The new coronavirus that's sickened tens of thousands of people in Asia is not yet a pandemic, but has the potential to become one if countries don't work together to slow its spread, the World Health Organization said Monday.

Concern about possible widespread global infection has increased in recent days, as cases have risen significantly in countries other than China, including Iran, Italy and South Korea, prompting some experts to warn that the coronavirus is already at pandemic levels.

However, the WHO urged preparedness over panic.

"Does this virus have unlimited potential? Absolutely," WHO Director-General Dr. Tedros Adhanom Ghebreyesus said during a media briefing. "Are we there yet? From our assessment, not yet."

While the country-to-country spread may meet a dictionary's definition of the word "pandemic," the WHO's restraint in naming it is based on an ongoing assessment of how far the virus has spread around the world, how severe the disease is and the "impact it has on the whole society," Tedros said.

"For the moment, we are not witnessing the uncontained global spread of this virus, and we are not witnessing large-scale severe disease or death," he said.

Dr. Colleen Kraft, who was part of the team at Emory University Hospital in Atlanta that successfully treated several Ebola patients in 2014, told NBC News the one thing communities can do is "not panic."

"We're not talking about Ebola. We're not talking about something that has a high mortality rate for just anybody," she said.

In fact, the WHO no longer uses the pandemic classification. The shift from declaring a pandemic stems from the 2009 H1N1 swine flu pandemic, which turned out to be mild, leading to some criticism after pharmaceutical companies rushed development of vaccines and drugs. On Jan. 30, WHO declared the novel coronavirus that emerged in Wuhan, China in December a public health emergency of international concern, known as a PHEIC.
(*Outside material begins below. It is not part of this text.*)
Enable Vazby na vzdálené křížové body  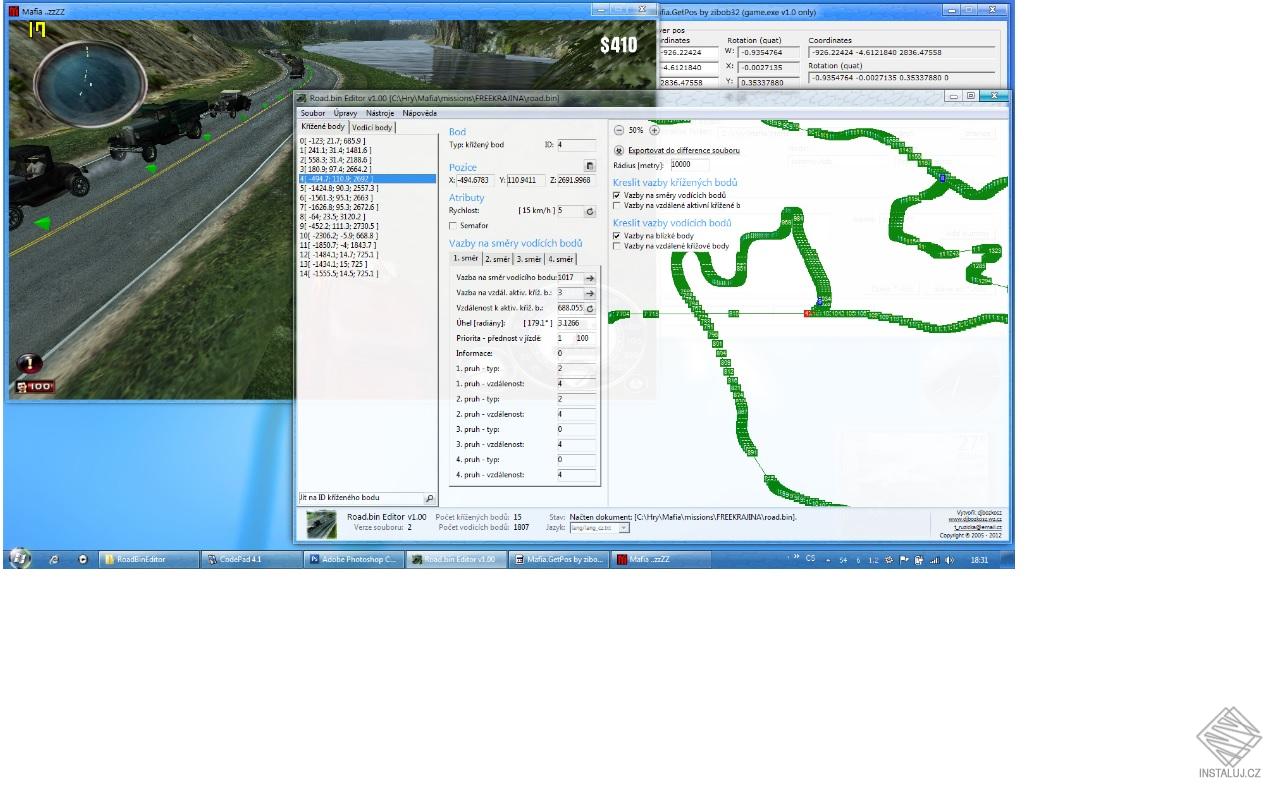[x=616, y=244]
Full coverage of the coronavirus outbreak

"Epidemiologic words don't really matter" from a bio-preparedness perspective, Kraft said. "It's more about what we need to do in response to it at our health care level or at our personal level."

A PHEIC is the WHO's highest level of alarm anyway, and is designed to coordinate global outbreak efforts and help vulnerable countries with weaker health systems shore up their defenses, especially in Africa.

Johns Hopkins public health expert Lauren Sauer says the rapid rise of new cases outside of China indicates a pandemic is already happening. But she understands the WHO's hesitation to escalate the global warning.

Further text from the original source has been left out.